Image: Prof. Dr.-Ing. Gerhard Schmitz, Technical University Hamburg (TUHH), Michael Prinz, Managing Director Hamburg Energie GmbH, Andreas Feicht, State Secretary, Ministry of Economic Affairs and Energy, Peter Tschentscher, First Major of Free and Hanseatic City of Hamburg and Markus Tacke, CEO Siemens Gamesa Renewable Energy
The use of decommissioned power plant is somewhat difficult, unless the stored heat is used to supplement another heat source. I say this because a typical decommissioned 500MW turbine has steam conditions of 565 C and 2400psi to the HP turbine, a lower pressure but reheated to 565 for the Intermediate pressure turbine, which then exhausts to the Low pressure turbines. Failure to achieve these steam conditions does not just reduce the efficiency, but more importantly would lead to very rapid blade erosion from water lets.

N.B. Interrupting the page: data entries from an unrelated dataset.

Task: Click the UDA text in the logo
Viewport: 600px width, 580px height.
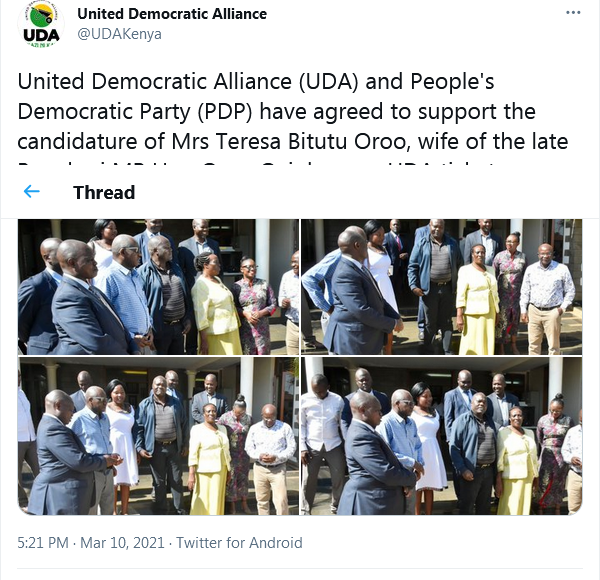Action: click(41, 36)
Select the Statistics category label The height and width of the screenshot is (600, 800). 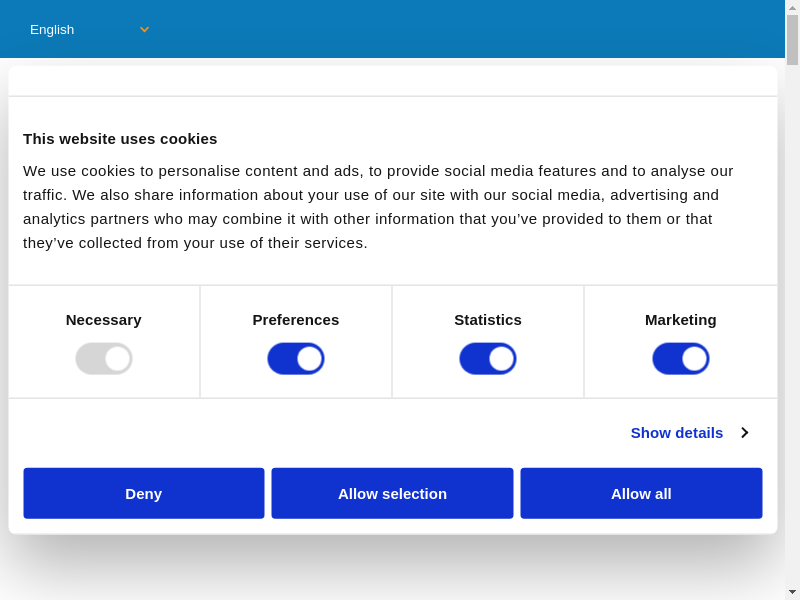pos(488,320)
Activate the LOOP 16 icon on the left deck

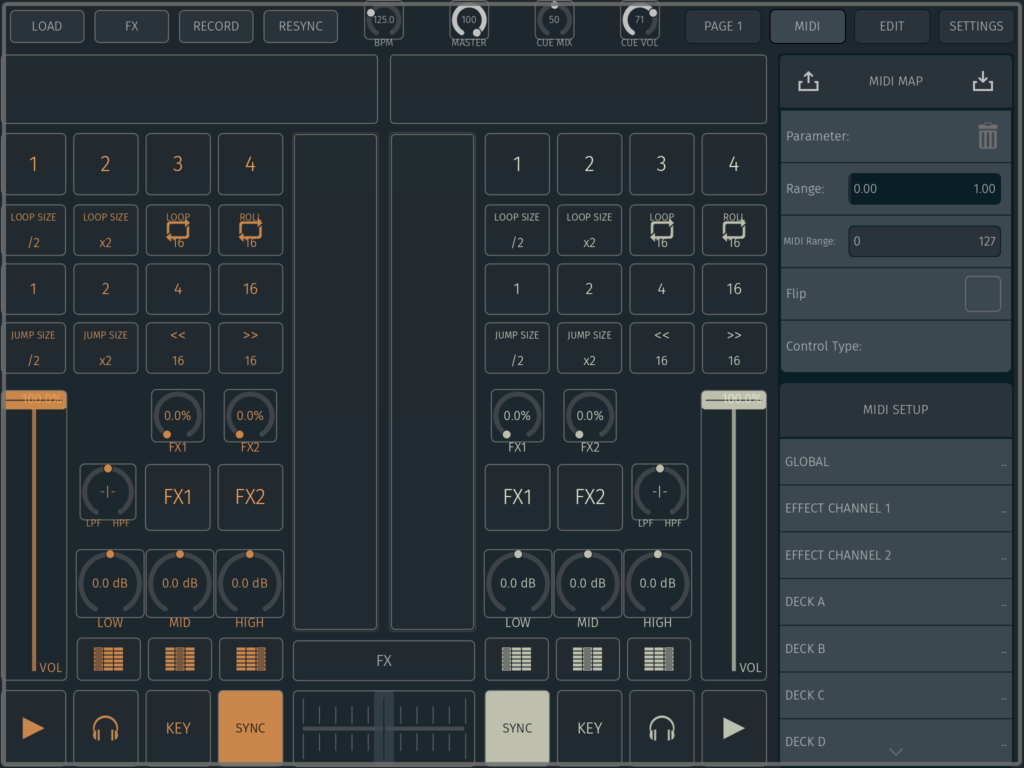178,230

It seem a a great idea to couple the storage with de-commisioned thermal plants, as re-purposing the turbine would lower the system cost (the turbine is ly the most expensive hardware component). However, there might be issues with the temperature of the super-heated steam, which will decrease as the thermal storage is discharged. Power plant turbines are designed to run optimally at a certain temperature, so there will some degradation of the turbine efficiency with varying steam temperature.